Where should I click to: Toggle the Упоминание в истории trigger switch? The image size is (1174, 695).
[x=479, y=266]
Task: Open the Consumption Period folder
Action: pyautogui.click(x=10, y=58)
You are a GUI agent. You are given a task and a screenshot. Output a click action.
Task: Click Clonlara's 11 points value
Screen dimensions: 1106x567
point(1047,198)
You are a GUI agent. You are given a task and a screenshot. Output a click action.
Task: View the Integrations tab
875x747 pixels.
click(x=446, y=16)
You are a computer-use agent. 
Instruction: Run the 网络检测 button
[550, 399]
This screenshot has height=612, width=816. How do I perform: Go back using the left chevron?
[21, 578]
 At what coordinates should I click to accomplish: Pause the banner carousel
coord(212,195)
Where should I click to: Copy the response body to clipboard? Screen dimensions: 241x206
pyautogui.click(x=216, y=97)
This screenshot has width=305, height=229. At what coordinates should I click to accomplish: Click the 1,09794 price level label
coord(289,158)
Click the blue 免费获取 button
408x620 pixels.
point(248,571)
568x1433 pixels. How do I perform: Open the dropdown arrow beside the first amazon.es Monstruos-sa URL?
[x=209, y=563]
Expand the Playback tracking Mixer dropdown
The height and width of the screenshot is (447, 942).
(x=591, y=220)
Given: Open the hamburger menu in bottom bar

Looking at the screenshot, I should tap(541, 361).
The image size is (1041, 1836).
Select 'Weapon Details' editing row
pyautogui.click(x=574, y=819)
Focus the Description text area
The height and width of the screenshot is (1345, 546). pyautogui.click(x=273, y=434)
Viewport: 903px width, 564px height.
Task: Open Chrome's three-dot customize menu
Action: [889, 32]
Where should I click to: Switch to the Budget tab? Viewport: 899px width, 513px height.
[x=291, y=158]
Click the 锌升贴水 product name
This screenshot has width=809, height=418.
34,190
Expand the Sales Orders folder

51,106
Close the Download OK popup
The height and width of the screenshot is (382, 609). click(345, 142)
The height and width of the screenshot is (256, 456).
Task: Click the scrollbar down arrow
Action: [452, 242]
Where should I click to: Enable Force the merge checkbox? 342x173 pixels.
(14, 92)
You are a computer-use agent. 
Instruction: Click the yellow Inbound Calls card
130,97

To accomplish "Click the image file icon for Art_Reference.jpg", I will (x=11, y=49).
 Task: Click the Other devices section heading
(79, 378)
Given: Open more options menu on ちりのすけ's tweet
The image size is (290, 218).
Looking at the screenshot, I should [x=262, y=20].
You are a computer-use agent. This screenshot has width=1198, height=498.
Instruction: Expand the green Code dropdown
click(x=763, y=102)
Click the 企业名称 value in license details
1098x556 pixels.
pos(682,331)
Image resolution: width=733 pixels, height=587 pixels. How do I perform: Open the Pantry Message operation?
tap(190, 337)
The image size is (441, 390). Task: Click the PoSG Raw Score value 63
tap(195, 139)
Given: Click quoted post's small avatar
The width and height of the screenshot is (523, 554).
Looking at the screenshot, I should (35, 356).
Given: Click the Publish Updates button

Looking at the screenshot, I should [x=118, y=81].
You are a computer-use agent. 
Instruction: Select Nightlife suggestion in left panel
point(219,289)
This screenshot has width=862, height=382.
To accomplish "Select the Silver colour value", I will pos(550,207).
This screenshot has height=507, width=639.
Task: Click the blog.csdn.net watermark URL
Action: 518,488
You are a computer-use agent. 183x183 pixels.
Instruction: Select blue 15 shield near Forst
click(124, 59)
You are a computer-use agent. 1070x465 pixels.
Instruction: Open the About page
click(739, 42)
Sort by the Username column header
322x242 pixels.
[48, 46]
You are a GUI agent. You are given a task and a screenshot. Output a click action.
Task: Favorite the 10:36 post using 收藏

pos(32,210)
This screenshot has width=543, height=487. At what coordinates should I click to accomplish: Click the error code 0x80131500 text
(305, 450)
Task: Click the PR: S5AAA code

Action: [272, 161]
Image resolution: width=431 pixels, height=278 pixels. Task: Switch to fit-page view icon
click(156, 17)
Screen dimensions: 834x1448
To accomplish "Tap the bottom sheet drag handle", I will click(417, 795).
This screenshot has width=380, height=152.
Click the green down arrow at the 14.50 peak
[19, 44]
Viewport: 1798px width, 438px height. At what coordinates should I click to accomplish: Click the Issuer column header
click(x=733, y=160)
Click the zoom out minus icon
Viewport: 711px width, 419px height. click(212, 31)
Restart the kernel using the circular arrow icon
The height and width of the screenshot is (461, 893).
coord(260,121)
=-=-=
_Task description_
Reproduce each record exactly as it appears.

_The completed task_
Where should I click to: Toggle the Упоминание в истории trigger switch? The image size is (1174, 695).
[x=479, y=266]
Task: Open the Consumption Period folder
Action: pyautogui.click(x=10, y=58)
You are a GUI agent. You are given a task and a screenshot. Output a click action.
Task: Click Clonlara's 11 points value
Screen dimensions: 1106x567
point(1047,198)
You are a GUI agent. You are given a task and a screenshot. Output a click action.
Task: View the Integrations tab
875x747 pixels.
click(x=446, y=16)
You are a computer-use agent. 
Instruction: Run the 网络检测 button
[550, 399]
This screenshot has height=612, width=816. How do I perform: Go back using the left chevron?
[21, 578]
 At what coordinates should I click to accomplish: Pause the banner carousel
coord(212,195)
Where should I click to: Copy the response body to clipboard? Screen dimensions: 241x206
pyautogui.click(x=216, y=97)
This screenshot has width=305, height=229. At what coordinates should I click to accomplish: Click the 1,09794 price level label
coord(289,158)
Click the blue 免费获取 button
408x620 pixels.
point(248,571)
568x1433 pixels. How do I perform: Open the dropdown arrow beside the first amazon.es Monstruos-sa URL?
[x=209, y=563]
Expand the Playback tracking Mixer dropdown
The height and width of the screenshot is (447, 942).
(x=591, y=220)
Given: Open the hamburger menu in bottom bar

Looking at the screenshot, I should tap(541, 361).
The image size is (1041, 1836).
Select 'Weapon Details' editing row
pyautogui.click(x=574, y=819)
Focus the Description text area
The height and width of the screenshot is (1345, 546). pyautogui.click(x=273, y=434)
Viewport: 903px width, 564px height.
Task: Open Chrome's three-dot customize menu
Action: [889, 32]
Where should I click to: Switch to the Budget tab? Viewport: 899px width, 513px height.
[x=291, y=158]
Click the 锌升贴水 product name
This screenshot has width=809, height=418.
34,190
Expand the Sales Orders folder

51,106
Close the Download OK popup
The height and width of the screenshot is (382, 609). click(345, 142)
The height and width of the screenshot is (256, 456).
Task: Click the scrollbar down arrow
Action: [452, 242]
Where should I click to: Enable Force the merge checkbox? 342x173 pixels.
(14, 92)
You are a computer-use agent. 
Instruction: Click the yellow Inbound Calls card
130,97

To accomplish "Click the image file icon for Art_Reference.jpg", I will (x=11, y=49).
 Task: Click the Other devices section heading
(79, 378)
Given: Open more options menu on ちりのすけ's tweet
The image size is (290, 218).
Looking at the screenshot, I should [x=262, y=20].
You are a computer-use agent. This screenshot has width=1198, height=498.
Instruction: Expand the green Code dropdown
click(x=763, y=102)
Click the 企业名称 value in license details
1098x556 pixels.
pos(682,331)
Image resolution: width=733 pixels, height=587 pixels. How do I perform: Open the Pantry Message operation?
tap(190, 337)
The image size is (441, 390). Task: Click the PoSG Raw Score value 63
tap(195, 139)
Given: Click quoted post's small avatar
The width and height of the screenshot is (523, 554).
Looking at the screenshot, I should (35, 356).
Given: Click the Publish Updates button

Looking at the screenshot, I should [x=118, y=81].
You are a computer-use agent. 
Instruction: Select Nightlife suggestion in left panel
point(219,289)
This screenshot has width=862, height=382.
To accomplish "Select the Silver colour value", I will pos(550,207).
This screenshot has height=507, width=639.
Task: Click the blog.csdn.net watermark URL
Action: 518,488
You are a computer-use agent. 183x183 pixels.
Instruction: Select blue 15 shield near Forst
click(124, 59)
You are a computer-use agent. 1070x465 pixels.
Instruction: Open the About page
click(739, 42)
Sort by the Username column header
322x242 pixels.
[48, 46]
You are a GUI agent. You are given a task and a screenshot. Output a click action.
Task: Favorite the 10:36 post using 收藏

pos(32,210)
This screenshot has width=543, height=487. At what coordinates should I click to accomplish: Click the error code 0x80131500 text
(305, 450)
Task: Click the PR: S5AAA code

Action: [272, 161]
Image resolution: width=431 pixels, height=278 pixels. Task: Switch to fit-page view icon
click(156, 17)
Screen dimensions: 834x1448
To accomplish "Tap the bottom sheet drag handle", I will click(417, 795).
This screenshot has width=380, height=152.
Click the green down arrow at the 14.50 peak
[19, 44]
Viewport: 1798px width, 438px height. At what coordinates should I click to accomplish: Click the Issuer column header
click(x=733, y=160)
Click the zoom out minus icon
Viewport: 711px width, 419px height. click(212, 31)
Restart the kernel using the circular arrow icon
The height and width of the screenshot is (461, 893).
coord(260,121)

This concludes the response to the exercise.